When asked which non-profit educators had voiced opposition to the rule, a rep for the Department pointed to the United Negro College Fund, which recently listed repeal of Borrower Defense as a top regulatory priority, despite the fact that none of the UNCF’s 37 member schools are for-profit institutions. We’ve reached out to UNCF for further clarification on its opposition to the rule and will update if we receive a response.
In her statement, the Secretary notes that the current version of the Borrower Defense rules will remain in effect and the Department will continue processing students’ claims for refunds. However, as noted by lawmakers and states attorneys general, refunds stemming from the Borrower Defense process have been delayed.
The Department will conduct public hearings on the rules on July 10 in Washington, D.C., and July 12 in Dallas.

Reaction From Both Sides

Consumer advocates responded quickly to this morning’s announcement, expressed their frustration and calling the renegotiation unnecessary, as the rules have been vetted and were created after years of input and work from industry groups, advocates, students, and other stakeholders.
“These rules were painstakingly negotiated, with input from all sides, to provide some modicum of relief to defrauded students and hold bad for-profit colleges accountable for abuse,” Suzanne Martindale, staff attorney for our colleagues at Consumers Union, tells Consumerist. “It is troubling that the Department would reopen them so quickly. Whatever the outcome of these new rounds of negotiation, it is crucial that the Department maintain sensible standards that protect students and taxpayers from another Corinthian or ITT.”
The National Consumer Law Center echoed these sentiments, adding that the two rules work together to provide important safeguards for students and taxpayers.
“These rules were created through robust negotiation processes,” Persis Yu, director of the National Consumer Law Center’s Student Loan Borrower Assistance Project, said in a statement. “Starting over wastes taxpayer money and creates uncertainty for students who are wondering how to protect themselves from being ripped off by predatory schools.”
Ben Miller, senior director for postsecondary education at Center for American Progress, points out that “Gainful Employment is still a legal regulation on the books and we will be watching closely to ensure the administration follows the law.”
On the other side of the issue, the Career Education Colleges and Universities commended DeVos’ decision today, noting that it will begin conversations to help protect students.

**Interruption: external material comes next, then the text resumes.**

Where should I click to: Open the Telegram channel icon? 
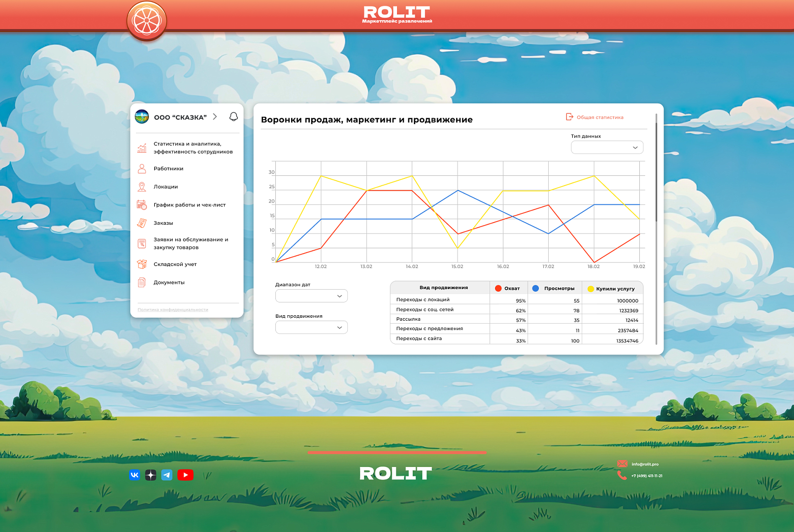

“Our sector has consistently supported this premise. Unfortunately, the Obama Department of Education chose to use this basic concept as a vehicle to continue their ideological assault on our sector’s very existence,” said Steve Gunderson, president and CEO of CECU. “Now we can correct that with a clean Borrower Defense regulation that protects both students from academic fraud and their schools from ideological efforts geared to destroy postsecondary career education.”

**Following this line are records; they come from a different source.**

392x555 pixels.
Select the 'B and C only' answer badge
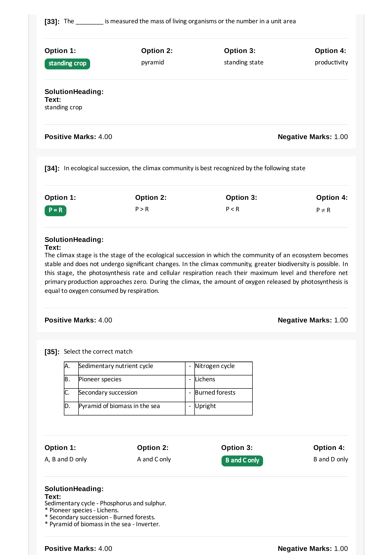point(242,461)
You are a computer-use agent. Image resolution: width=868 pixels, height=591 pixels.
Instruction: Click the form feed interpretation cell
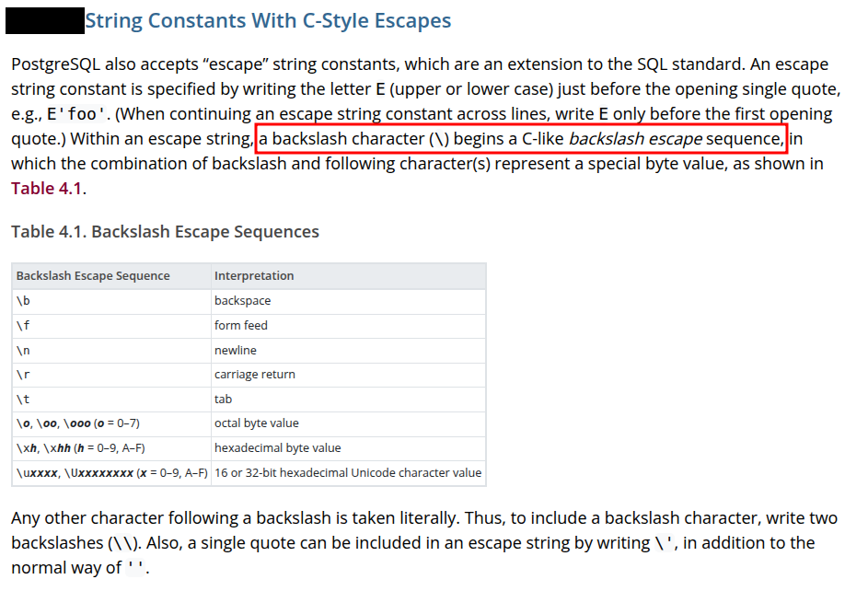[x=241, y=326]
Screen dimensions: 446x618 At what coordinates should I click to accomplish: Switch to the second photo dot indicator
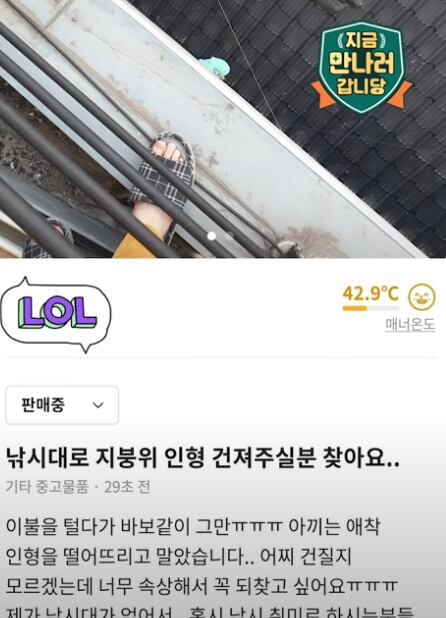pyautogui.click(x=229, y=236)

Gunderson argues that the current Gainful Employment rule hurts students by defining success in different terms depending on the location of a school.

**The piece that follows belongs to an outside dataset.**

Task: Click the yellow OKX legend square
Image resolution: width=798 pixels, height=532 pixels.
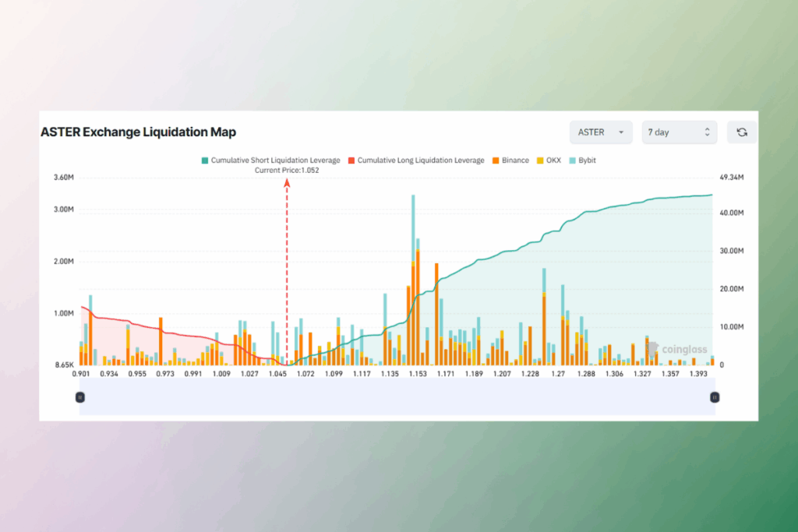Action: (x=541, y=160)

Consumerist has reached out to attorneys representing the for-profit industry in its ongoing legal challenge to Borrower Defense to see how today’s announcement might influence that lawsuit. We’ve not yet received a response but will update if we do.
And now, for a little rule refresher on these rules:

Gainful Employment

Back in 2011, the Obama Administration began the process of trying to rein in for-profit colleges that benefit from financial aid to students without providing them the education needed to find gainful employment after graduation.
For-profit colleges, which at the time received about 90% of their funding from student aid, have continually come under scrutiny for failing to demonstrate that students could find gainful employment in the fields in which they had been trained.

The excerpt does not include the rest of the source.